07.3889 · Motion · 2007-12-21
Département de la défense, de la protection de la population et des sports
Liquidé
Wortlaut
L'art. 20, al. 2, de l'ordonnance du DDPS sur le tir prévoit que les officiers subalternes peuvent effectuer le programme obligatoire à 300 mètres avec l'arme d'une société de tir reconnue qu'ils se procurent et restituent sur la place de tir. Le Conseil fédéral est chargé de modifier les bases légales de sorte que tous les militaires astreints au tir jouissent du même privilège.
Begründung
On sait hélas que le transport d'armes d'ordonnance par des particuliers est un danger pour la sécurité publique. La modification proposée permettrait, tant que le programme obligatoire existera, de réduire le nombre d'armes militaires en circulation.
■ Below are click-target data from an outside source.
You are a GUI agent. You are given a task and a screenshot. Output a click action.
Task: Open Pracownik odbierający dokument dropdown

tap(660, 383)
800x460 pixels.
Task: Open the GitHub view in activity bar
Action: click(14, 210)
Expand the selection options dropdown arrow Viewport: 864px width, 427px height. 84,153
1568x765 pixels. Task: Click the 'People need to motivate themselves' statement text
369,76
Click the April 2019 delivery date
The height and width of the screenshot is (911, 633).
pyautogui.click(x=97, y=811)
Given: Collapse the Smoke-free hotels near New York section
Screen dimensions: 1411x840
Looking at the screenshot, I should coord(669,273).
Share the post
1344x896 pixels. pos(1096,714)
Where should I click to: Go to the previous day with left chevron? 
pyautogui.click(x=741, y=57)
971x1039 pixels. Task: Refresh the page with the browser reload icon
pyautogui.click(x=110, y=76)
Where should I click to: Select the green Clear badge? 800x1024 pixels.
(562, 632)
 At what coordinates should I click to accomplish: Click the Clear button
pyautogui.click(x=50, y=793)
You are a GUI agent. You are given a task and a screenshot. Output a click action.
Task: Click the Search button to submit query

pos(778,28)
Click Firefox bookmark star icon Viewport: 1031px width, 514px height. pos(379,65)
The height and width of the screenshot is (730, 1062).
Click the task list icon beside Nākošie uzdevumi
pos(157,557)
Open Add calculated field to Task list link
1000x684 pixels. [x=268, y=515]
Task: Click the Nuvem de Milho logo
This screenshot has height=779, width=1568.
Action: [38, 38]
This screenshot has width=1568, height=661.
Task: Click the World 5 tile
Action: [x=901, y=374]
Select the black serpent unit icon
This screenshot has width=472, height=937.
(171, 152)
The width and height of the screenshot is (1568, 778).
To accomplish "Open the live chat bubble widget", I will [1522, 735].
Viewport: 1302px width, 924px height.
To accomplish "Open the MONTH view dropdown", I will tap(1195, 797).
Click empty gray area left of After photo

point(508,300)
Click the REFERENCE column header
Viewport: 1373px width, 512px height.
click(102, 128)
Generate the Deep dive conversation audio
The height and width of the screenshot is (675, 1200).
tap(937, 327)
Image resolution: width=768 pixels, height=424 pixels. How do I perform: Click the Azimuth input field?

Une société de tir reconnue peut déjà retirer des armes, notamment des fusils d'assaut 90, auprès de la Base logistique de l'armée (16 800 Fass prêtés en 2007, selon les chiffres de celle-ci). Ces armes ne doivent pas servir uniquement aux officiers subalternes et à d'autres privilégiés. Il faut au contraire que tous les militaires astreints au tir en profitent. Ceux qui ont déposé leur arme à l'arsenal ou ne souhaitent pas la transporter pourront effectuer le programme obligatoire avec une arme qu'ils se procureront et laisseront sur la place de tir. La présidence de la société de tir répondra de la garde des armes et veillera à ce que ni armes ni munitions ne soient volées. L'arsenal de remise assurera notamment le transport et la maintenance des armes.
Antrag des Bundesrates
Le Conseil fédéral propose de rejeter la motion.
Stellungnahme des Bundesrates
Les 16 800 Fass 90 cités dans la motion sont des armes non personnelles en prêt que les sociétés de tir mettent à disposition pour les cours de jeunes tireurs.
Selon l'art. 20, al. 1, de l'ordonnance du DDPS du 11 décembre 2003 sur le tir (RS 512.311), les sous-officiers et les membres de la troupe astreints au tir effectuent le programme obligatoire à 300 mètres avec leur arme personnelle. Ils ne peuvent effectuer les exercices avec l'arme d'un autre tireur que si des raisons impérieuses l'exigent. Cette disposition vise notamment à permettre l'examen de la capacité de fonctionnement de l'arme personnelle (art. 2 let. d de l'ordonnance du 5 décembre 2003 sur le tir, RS 512.31).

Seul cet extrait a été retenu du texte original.